* **REQUIREMENT**
In full and unchanged, output the entries that follow.

* **RECORDS PROVIDED**
»»
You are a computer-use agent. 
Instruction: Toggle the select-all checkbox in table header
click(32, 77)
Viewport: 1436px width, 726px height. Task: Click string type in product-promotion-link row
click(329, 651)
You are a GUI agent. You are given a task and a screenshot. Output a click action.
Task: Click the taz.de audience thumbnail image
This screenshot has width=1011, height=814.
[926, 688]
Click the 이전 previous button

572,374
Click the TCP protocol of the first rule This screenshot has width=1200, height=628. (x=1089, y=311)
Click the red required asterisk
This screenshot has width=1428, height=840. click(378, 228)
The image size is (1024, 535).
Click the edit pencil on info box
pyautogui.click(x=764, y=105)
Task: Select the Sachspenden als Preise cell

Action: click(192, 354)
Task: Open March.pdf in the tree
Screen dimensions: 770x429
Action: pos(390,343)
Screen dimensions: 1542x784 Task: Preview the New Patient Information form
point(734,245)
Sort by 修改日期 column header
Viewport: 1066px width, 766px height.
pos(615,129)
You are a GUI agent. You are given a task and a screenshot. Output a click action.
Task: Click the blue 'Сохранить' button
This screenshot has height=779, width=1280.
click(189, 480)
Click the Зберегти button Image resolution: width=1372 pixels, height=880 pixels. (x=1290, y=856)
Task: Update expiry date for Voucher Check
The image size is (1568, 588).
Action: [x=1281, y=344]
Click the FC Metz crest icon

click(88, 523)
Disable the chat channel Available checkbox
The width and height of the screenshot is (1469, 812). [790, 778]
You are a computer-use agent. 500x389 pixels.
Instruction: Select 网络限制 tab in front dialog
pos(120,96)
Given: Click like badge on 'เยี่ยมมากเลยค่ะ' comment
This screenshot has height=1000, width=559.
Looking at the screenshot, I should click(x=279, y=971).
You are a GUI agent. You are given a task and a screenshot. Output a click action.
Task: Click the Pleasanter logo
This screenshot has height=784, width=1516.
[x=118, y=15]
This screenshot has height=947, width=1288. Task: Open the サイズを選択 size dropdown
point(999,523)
««
* **REPLY**
You are a computer-use agent. 
Instruction: Toggle the select-all checkbox in table header
click(32, 77)
Viewport: 1436px width, 726px height. Task: Click string type in product-promotion-link row
click(329, 651)
You are a GUI agent. You are given a task and a screenshot. Output a click action.
Task: Click the taz.de audience thumbnail image
This screenshot has width=1011, height=814.
[926, 688]
Click the 이전 previous button

572,374
Click the TCP protocol of the first rule This screenshot has width=1200, height=628. (x=1089, y=311)
Click the red required asterisk
This screenshot has width=1428, height=840. click(378, 228)
The image size is (1024, 535).
Click the edit pencil on info box
pyautogui.click(x=764, y=105)
Task: Select the Sachspenden als Preise cell

Action: click(192, 354)
Task: Open March.pdf in the tree
Screen dimensions: 770x429
Action: pos(390,343)
Screen dimensions: 1542x784 Task: Preview the New Patient Information form
point(734,245)
Sort by 修改日期 column header
Viewport: 1066px width, 766px height.
pos(615,129)
You are a GUI agent. You are given a task and a screenshot. Output a click action.
Task: Click the blue 'Сохранить' button
This screenshot has height=779, width=1280.
click(189, 480)
Click the Зберегти button Image resolution: width=1372 pixels, height=880 pixels. (x=1290, y=856)
Task: Update expiry date for Voucher Check
The image size is (1568, 588).
Action: [x=1281, y=344]
Click the FC Metz crest icon

click(88, 523)
Disable the chat channel Available checkbox
The width and height of the screenshot is (1469, 812). [790, 778]
You are a computer-use agent. 500x389 pixels.
Instruction: Select 网络限制 tab in front dialog
pos(120,96)
Given: Click like badge on 'เยี่ยมมากเลยค่ะ' comment
This screenshot has height=1000, width=559.
Looking at the screenshot, I should click(x=279, y=971).
You are a GUI agent. You are given a task and a screenshot. Output a click action.
Task: Click the Pleasanter logo
This screenshot has height=784, width=1516.
[x=118, y=15]
This screenshot has height=947, width=1288. Task: Open the サイズを選択 size dropdown
point(999,523)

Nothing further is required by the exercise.